Le message : la Grèce est le "seul espoir de raison et de justice au monde", elle incarne la liberté et la raison. Sparte est à la pointe de l'ascension de l'humanité hors de l'âge des ténèbres. Le survivant le dit nettement au moment de la bataille de Platée : "Aujourd'hui nous sauvons le monde de traditions anciennes et stupides". Léonidas, précurseur de Bruce Willis ? La BD fait des guerres médiques une confrontation entre deux systèmes de valeurs, celui de l'asservissement barbare face à la liberté des Grecs (c'est bien sans doute le schéma qu'ont voulu transmettre les Grecs depuis l'Antiquité). A cela s'ajoute une mythologie du héros déconnectée de tout ancrage historique qui mène à certaines tensions : dans cette Grèce libre, seuls les Spartiates sont valorisés, le mythe du surhomme s'accommode mal de la démocratie (bonne pour les Athéniens, c'est dire son peu de valeur), et si les Spartiates sont si extraordinaires et modernistes, on comprend mal pourquoi ils se laissent encore dominer par un ramassis de prêtres corrompus.
Une nouvelle spartomanie : on oublie que le système spartiate est fondé sur l'oppression et l'exploitation des hilotes (totalement absents de l'œuvre), que ce n'est pas vraiment grâce à Sparte que les guerres Médiques ont été gagnées par les Grecs, que le système spartiate n'a jamais su s'adapter et a conduit à une diminution régulière de sa population de précieux guerriers d'élite jusqu'à faire de la cité un propre fantôme d'elle-même. Il reste le culte du guerrier impavide et juste, l'abolition de l'humain devant une loi érigée en valeur mystique, le mythe du héros sauveur du monde. A sa manière, Frank Miller contribue au mirage spartiate qui fascine certains depuis l'Antiquité.

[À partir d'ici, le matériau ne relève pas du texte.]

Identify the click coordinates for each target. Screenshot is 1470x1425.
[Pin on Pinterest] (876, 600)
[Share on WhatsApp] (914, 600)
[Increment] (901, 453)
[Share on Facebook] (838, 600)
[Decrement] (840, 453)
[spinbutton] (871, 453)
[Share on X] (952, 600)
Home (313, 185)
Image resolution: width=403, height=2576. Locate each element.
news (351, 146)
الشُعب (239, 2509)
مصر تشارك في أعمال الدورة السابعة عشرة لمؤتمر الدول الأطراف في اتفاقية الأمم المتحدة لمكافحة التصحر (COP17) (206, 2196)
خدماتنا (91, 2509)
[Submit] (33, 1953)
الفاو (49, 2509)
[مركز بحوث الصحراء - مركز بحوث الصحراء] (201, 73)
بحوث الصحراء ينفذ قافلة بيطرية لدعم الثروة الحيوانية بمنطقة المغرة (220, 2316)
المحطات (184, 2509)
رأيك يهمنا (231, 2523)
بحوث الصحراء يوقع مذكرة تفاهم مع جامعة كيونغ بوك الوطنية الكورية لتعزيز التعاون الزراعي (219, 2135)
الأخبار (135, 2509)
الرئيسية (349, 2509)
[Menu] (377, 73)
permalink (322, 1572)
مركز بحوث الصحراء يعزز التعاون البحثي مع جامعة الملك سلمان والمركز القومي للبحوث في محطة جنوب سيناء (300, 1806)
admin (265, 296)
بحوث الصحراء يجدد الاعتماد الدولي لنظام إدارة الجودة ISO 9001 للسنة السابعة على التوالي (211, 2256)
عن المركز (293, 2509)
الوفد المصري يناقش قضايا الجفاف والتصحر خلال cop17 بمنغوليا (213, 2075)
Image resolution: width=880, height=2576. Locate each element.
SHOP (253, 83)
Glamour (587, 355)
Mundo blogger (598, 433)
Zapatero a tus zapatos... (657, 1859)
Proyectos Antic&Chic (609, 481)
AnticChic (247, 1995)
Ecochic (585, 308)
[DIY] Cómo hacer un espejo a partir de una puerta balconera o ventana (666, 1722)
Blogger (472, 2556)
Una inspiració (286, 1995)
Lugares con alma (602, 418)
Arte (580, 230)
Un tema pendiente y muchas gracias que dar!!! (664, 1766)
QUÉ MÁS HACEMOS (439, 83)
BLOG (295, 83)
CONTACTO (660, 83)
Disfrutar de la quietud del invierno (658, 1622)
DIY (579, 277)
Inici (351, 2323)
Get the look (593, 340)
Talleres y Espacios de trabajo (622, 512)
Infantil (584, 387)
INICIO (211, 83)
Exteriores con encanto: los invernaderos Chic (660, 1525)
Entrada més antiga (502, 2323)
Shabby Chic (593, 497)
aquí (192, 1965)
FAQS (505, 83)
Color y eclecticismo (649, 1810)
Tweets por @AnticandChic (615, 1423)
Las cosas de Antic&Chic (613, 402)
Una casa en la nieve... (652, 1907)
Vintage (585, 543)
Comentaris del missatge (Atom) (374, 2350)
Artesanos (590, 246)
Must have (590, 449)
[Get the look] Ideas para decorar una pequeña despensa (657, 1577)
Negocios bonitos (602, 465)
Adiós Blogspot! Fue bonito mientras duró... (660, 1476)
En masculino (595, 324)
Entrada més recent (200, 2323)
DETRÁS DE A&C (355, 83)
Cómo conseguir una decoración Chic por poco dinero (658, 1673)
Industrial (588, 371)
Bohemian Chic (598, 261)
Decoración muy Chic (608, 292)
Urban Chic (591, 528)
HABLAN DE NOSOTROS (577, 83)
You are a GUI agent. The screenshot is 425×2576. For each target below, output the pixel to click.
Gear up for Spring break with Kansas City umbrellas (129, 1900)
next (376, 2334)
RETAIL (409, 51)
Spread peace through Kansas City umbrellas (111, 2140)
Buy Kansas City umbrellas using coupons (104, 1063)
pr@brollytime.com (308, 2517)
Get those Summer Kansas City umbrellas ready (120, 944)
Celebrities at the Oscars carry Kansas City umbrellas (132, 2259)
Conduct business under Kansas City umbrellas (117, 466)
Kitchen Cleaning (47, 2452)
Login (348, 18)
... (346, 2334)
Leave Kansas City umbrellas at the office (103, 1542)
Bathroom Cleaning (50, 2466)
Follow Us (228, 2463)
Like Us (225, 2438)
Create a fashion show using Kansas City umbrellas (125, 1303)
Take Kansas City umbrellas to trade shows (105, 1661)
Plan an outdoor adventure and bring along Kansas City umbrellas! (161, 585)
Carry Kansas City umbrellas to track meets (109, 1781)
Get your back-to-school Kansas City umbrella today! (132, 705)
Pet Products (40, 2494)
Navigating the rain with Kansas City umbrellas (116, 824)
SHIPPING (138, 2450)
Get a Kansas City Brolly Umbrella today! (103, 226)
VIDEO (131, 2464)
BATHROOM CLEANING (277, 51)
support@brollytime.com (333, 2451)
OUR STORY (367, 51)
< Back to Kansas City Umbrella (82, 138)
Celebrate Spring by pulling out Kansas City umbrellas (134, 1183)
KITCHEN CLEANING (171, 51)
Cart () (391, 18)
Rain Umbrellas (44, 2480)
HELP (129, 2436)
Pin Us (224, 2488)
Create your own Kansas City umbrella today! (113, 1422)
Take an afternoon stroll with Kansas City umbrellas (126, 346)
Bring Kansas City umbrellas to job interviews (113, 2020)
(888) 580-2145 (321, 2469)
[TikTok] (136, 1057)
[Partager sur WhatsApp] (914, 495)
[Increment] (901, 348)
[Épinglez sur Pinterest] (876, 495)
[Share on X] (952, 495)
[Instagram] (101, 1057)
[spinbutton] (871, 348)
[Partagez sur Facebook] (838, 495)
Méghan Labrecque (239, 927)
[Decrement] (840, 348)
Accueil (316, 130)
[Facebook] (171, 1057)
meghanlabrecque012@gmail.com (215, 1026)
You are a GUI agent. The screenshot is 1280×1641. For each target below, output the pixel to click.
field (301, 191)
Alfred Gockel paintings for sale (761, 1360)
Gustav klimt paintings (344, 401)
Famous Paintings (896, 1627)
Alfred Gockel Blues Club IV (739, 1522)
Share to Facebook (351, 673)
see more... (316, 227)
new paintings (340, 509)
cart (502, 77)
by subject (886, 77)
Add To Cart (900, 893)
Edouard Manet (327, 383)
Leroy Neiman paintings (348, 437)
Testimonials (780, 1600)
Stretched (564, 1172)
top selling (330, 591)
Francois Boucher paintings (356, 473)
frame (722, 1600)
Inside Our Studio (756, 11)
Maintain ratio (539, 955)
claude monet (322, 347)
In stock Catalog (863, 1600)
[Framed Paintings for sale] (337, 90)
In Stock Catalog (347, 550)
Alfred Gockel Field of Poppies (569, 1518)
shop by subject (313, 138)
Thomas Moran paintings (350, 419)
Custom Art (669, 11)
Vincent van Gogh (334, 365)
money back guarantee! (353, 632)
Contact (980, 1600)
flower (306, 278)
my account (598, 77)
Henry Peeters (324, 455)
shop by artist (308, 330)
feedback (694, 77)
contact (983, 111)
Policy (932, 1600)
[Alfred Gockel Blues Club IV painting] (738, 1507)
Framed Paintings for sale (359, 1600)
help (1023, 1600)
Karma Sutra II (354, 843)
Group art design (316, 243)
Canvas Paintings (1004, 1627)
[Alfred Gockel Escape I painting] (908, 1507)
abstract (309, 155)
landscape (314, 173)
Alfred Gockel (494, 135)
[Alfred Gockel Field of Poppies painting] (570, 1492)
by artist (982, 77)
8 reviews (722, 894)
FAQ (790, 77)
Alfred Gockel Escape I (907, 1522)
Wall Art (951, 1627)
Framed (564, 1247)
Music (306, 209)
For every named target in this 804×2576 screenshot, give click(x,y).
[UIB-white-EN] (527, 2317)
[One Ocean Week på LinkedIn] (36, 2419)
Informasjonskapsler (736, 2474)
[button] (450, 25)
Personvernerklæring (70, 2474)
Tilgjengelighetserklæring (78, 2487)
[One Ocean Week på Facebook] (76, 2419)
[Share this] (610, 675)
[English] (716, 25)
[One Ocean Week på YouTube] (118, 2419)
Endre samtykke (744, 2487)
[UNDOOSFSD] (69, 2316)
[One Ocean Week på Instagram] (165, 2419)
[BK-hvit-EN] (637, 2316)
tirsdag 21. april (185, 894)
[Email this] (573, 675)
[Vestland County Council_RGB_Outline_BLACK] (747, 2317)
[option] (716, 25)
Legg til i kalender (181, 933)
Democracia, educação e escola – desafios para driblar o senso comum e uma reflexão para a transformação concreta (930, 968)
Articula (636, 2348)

06/12/06-12/05/07 : l'exposition Athènes-Sparte fait un tabac à New York ; en ce qui concerne Sparte, elle met l'accent sur les valeurs proverbiales : austérité, religion, système politique, guerre
Arnold Schwartzenegger, gouverneur de Californie, dans son discours annuel de 2007 : "Nous sommes l'équivalent moderne des anciennes cités d'Athènes et de Sparte. Nous avons les idées d'Athènes et la puissance de Sparte. Nous pouvons conduire la Californie vers l'avenir, mais aussi constituer un exemple pour le reste du monde." Selon le quotidien grec Eleftherotypia qui a fait ce recensement, Schwarzie pourrait avoir été influencé par le rôle d'Héraclès dans lequel il a débuté (Hercules in New York, en 1970)…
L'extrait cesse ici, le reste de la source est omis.